* **Verilen alıntı**
━━━━━━━━━━━━━━━━━━━━
Wiesbaden İdare Mahkemesi (C-26/22 ve C-64/22 sayılı davalarda) GDPR ile ilgili iki ilave ön talep daha ileri sürmüştür. Bu talepler; iki vatandaş ile HBDI tarafından temsil edilen Hessen Bölgesi arasında, bakiye borçların tasfiyesine ilişkin kayıtların SCHUFA kayıtlarından silinmesini sağlamak için yapılan girişimlerle ilgilidir. Davada, her iki vatandaşa da bakiye borçtan kurtulma hakkı verilmiştir ve verilerinin de altı ay sonra silineceği hükme bağlanmıştır ancak SCHUFA, üç sene daha kayıtları tutmaya devam etmiştir. Davada, bu durumun hukuka uygunluğu sorulmaktadır. Mahkemenin sorduğu bir diğer husus ise bir denetim makamı tarafından verilen kararın hukuki niteliği ve mahkemenin bu tür bir karara karşı açılan soruşturma bağlamında uygulayabileceği hukuki incelemenin kapsamı ile ilgilidir. Davalar ayrıca, kredi bilgi kuruluşları tarafından kamusal kayıtlardan [elde edilen] kişisel verilerin depolanması hukuka uygunluğu sorusunu da içermektedir.
━━━━━━━━━━━━━━━━━━━━
* **Aşağıdaki veriler**
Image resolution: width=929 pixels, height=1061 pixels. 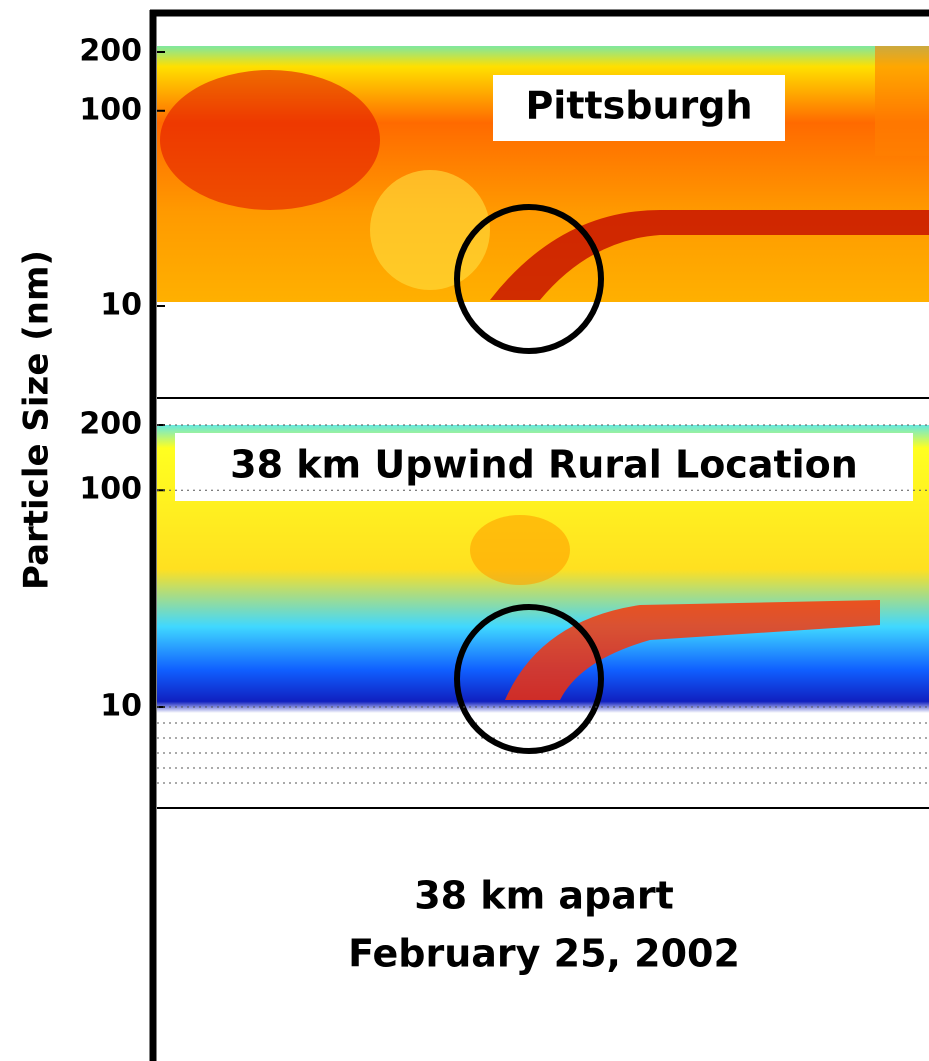 I want to click on grid, so click(x=543, y=753). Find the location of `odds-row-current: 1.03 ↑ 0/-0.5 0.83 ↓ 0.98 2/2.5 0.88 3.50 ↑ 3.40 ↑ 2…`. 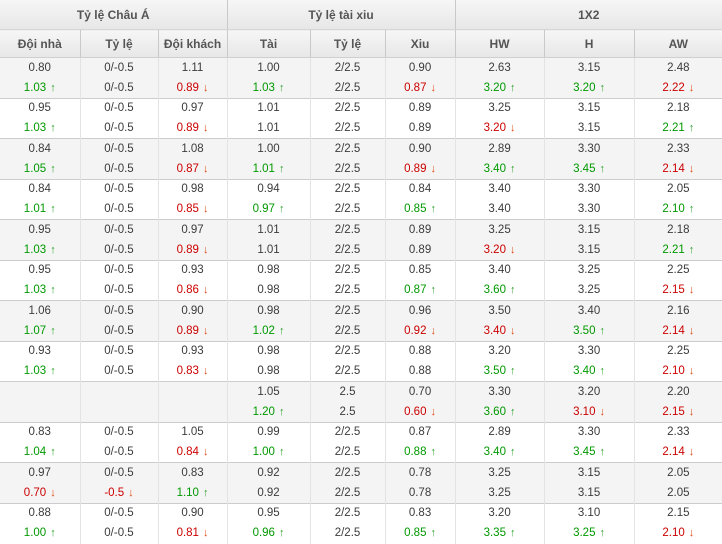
━━━━━━━━━━━━━━━━━━━━
* **Yapılacak iş**
Verilen alıntıya göre SCHUFA kayıtları ne kadar daha tutmayı sürdürdü?

* **Tamamlanan görev**
Üç sene daha.